Last night at bedtime... okay, it was past bedtime... it was a long day that included visiting Keith's parents, horse riding, and going to the African Children's Choir in Spokane... and after we were finally home and had eaten and Keith had left for work and the kids were ready for bed, Priscilla was running through the kitchen wearing her new wool socks. I was mid-sentence in saying, "Okay, Rilla, I want you to go..." BAM! "... climb into bed now." She slipped on her socks and fell against the metal floor divider thing between the kitchen linoleum and living room carpet, and it scraped her knee wide open. It's the worst wound she's ever had. I cleaned it up quite well, I think, using soap and water and more soap and more water and more soap and more water and then peroxide and then triple antibiotic ointment and then a band-aid and some sterile wrap. I'm quite pleased about being able to find all of that stuff, actually, although it did take me quite a while, because our new home is still largely a disaster since moving in two months ago, and for a few minutes I was not sure I'd be able to find anything to get her wound clean. I called Keith, who took the minivan to work tonight, and of course our normal first-aid kit, the one we have never used, was in the minivan, and Keith was halfway to Kennewick in his freight truck. Ugh.

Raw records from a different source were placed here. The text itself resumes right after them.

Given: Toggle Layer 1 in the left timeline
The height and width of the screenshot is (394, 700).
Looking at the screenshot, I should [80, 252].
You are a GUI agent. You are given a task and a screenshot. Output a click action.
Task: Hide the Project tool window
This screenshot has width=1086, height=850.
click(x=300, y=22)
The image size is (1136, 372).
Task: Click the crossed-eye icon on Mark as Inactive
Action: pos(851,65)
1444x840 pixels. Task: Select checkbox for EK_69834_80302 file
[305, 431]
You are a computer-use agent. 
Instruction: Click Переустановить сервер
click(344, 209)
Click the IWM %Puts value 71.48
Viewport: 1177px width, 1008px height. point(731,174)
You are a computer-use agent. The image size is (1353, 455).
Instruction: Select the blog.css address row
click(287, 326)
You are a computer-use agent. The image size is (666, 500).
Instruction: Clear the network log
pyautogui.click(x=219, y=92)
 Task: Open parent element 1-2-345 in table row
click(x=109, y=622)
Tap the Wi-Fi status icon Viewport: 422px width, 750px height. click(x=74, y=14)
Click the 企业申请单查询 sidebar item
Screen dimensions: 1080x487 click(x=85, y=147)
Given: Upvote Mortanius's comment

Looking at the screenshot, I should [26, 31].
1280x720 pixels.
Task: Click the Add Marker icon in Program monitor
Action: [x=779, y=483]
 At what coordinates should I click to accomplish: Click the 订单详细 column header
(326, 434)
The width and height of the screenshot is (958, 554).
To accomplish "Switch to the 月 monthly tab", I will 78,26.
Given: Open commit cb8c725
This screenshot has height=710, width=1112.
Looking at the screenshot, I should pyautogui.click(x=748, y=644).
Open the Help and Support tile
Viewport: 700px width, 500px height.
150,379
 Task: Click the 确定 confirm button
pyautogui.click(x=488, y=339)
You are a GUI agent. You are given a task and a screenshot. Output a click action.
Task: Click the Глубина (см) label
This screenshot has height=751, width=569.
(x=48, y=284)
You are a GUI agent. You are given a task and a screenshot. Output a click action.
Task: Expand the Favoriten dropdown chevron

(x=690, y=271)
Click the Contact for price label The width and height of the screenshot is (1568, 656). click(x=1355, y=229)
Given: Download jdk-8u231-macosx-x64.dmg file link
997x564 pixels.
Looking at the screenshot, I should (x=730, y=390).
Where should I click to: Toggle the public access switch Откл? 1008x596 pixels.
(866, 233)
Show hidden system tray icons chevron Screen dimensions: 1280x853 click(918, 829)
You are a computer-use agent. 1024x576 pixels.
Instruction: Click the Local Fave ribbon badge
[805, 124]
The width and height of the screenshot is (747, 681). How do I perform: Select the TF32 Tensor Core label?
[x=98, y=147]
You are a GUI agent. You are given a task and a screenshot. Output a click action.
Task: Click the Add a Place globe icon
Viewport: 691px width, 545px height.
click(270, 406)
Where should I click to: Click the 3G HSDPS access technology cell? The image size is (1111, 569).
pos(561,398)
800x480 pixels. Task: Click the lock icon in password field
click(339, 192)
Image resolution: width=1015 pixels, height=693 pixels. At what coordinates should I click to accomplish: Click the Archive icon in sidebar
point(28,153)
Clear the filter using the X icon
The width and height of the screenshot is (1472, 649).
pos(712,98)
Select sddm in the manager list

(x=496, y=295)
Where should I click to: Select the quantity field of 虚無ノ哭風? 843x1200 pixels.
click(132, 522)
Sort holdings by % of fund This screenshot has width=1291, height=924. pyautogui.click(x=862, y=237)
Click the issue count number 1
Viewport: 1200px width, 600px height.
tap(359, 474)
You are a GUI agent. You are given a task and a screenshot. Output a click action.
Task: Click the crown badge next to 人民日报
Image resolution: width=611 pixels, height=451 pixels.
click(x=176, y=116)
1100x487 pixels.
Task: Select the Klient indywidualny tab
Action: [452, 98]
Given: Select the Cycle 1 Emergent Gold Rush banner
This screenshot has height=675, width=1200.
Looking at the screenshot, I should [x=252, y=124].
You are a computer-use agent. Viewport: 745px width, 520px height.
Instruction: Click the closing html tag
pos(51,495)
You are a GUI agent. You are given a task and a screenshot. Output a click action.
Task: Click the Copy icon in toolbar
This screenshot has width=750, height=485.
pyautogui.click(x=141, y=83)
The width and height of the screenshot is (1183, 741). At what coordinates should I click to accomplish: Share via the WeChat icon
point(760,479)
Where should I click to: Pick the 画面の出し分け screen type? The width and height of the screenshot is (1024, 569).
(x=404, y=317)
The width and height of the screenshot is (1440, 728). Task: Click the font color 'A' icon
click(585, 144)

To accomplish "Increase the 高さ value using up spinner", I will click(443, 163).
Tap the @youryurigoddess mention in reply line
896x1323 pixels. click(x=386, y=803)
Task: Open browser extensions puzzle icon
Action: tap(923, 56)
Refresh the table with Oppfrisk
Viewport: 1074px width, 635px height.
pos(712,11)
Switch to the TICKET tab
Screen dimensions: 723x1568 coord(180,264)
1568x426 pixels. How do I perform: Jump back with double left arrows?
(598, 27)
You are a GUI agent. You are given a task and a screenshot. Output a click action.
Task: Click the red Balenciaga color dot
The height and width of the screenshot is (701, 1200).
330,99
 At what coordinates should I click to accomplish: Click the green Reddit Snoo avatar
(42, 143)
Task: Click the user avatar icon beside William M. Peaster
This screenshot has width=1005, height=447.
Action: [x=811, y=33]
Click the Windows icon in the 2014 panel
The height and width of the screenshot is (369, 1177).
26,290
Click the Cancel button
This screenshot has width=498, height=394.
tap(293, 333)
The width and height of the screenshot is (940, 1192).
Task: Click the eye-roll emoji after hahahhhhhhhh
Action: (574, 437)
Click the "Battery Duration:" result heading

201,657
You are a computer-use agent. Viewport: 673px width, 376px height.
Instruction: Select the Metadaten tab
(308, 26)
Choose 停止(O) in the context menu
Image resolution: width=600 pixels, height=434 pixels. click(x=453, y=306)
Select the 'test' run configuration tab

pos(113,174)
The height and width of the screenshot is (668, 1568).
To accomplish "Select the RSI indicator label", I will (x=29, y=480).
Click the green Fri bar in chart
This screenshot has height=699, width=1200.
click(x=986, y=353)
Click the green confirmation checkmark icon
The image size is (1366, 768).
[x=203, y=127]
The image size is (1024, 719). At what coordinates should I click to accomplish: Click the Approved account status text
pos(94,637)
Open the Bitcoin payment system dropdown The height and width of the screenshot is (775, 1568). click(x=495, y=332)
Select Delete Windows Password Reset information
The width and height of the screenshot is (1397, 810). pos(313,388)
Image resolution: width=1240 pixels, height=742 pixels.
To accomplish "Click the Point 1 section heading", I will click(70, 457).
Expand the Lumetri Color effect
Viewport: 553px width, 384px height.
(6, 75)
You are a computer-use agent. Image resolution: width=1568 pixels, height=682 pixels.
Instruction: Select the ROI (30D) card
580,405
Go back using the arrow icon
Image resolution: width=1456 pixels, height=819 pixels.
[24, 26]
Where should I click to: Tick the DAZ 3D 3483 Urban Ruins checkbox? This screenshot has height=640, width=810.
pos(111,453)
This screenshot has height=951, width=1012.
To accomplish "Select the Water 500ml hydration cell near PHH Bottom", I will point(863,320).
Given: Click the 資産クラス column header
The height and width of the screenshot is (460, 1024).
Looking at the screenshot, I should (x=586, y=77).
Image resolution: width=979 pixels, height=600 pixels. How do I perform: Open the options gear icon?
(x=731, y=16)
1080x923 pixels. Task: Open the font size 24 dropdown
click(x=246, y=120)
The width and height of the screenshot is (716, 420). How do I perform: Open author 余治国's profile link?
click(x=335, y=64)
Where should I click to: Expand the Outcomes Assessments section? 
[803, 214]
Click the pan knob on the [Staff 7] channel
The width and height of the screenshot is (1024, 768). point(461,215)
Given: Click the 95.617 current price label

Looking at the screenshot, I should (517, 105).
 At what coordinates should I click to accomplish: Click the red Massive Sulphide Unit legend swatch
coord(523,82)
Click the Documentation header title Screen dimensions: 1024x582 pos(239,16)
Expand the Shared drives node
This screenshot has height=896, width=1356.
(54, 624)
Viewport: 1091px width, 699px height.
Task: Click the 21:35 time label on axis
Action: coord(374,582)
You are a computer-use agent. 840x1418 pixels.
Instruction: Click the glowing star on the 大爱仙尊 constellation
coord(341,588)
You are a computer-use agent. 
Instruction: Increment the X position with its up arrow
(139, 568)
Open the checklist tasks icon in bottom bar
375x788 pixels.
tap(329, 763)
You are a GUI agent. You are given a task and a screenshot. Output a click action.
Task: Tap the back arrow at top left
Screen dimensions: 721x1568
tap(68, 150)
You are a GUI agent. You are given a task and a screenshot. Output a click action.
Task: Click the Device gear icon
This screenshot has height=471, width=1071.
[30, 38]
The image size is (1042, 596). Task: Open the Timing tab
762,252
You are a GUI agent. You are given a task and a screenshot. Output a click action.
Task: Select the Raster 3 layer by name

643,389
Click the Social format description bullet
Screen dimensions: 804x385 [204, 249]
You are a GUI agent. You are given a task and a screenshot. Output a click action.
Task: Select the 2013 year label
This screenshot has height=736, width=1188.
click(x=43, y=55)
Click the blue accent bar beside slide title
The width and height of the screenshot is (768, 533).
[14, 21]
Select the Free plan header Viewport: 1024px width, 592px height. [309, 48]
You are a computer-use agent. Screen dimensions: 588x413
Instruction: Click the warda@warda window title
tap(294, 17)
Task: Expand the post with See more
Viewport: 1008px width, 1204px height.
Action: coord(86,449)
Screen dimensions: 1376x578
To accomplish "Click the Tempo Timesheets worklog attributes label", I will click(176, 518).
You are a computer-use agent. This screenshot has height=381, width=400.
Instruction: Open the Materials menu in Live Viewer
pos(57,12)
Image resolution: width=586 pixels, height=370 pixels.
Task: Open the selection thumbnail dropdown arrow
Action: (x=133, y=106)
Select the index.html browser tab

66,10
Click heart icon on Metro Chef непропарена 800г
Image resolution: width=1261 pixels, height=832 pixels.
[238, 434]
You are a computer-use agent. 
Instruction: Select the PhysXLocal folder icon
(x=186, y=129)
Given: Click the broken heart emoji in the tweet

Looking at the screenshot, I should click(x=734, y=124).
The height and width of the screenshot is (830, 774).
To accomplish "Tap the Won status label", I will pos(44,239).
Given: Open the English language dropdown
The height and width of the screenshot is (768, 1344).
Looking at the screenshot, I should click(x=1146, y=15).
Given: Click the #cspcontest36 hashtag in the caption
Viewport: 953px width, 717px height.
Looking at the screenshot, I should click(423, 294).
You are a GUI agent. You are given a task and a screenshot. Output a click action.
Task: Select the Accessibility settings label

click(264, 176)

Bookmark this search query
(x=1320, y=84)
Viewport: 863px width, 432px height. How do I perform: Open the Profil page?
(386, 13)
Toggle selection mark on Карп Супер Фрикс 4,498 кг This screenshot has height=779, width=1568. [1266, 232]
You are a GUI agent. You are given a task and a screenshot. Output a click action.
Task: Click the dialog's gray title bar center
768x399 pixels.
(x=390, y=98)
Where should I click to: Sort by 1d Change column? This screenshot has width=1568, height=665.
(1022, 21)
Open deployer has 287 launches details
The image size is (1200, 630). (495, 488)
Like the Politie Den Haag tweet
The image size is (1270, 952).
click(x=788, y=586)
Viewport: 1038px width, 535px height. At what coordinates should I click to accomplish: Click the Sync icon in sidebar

But I got it cleaned up and all the kids got to bed eventually.
I suppose this is a crazy mess of details after not posting anything on this blog for three months. But that is what our life is right now, just a crazy mess of complicated details that it takes so long to even begin to explain to anyone that nobody really bothers to ask anymore, let alone want to get involved or journey with us through the pain and heartbreak of this horrible year.
Well, that is probably unfair, that last bit. We do have friends who love us and pray for us. But it is hard to start over in a new community again, with no local church family again. It is hard to be a visitor in a church and it is hard to start trying to discern if a certain church is the right place for us to attend or if it even matters.
It is hard to have Keith working all night and sleeping all day. I miss him, and Fridays and Saturdays are the worst, because we have time together on Sunday and Monday and so usually the first several days of the week are okay, because we're charged up from getting to spend time together, but by Friday, I've hardly seen him, just a few minutes at a time when he wakes up in the late afternoon and I help him get coffee and some snacks or dinner or whatever before he goes to his night class or leaves for work. Saturdays are the hardest of all because I miss him so much, and he is finally home, really done with work for the week, but of course after working all night, he sleeps most of the day, and so I hang around trying to find something to do and not act/feel super desperate and burned-out from feeling so alone in this parenting and handling life stuff.
I am usually quite cranky by the time he wakes up on Saturday. I am working on going out and doing busy things on Fridays with the kids though, so I don't feel so much like life is passing me by on Saturday, and can instead be thankful for a day of lazing around on Saturday... which I am sure will be the case today, since I am still awake and it is 6:43.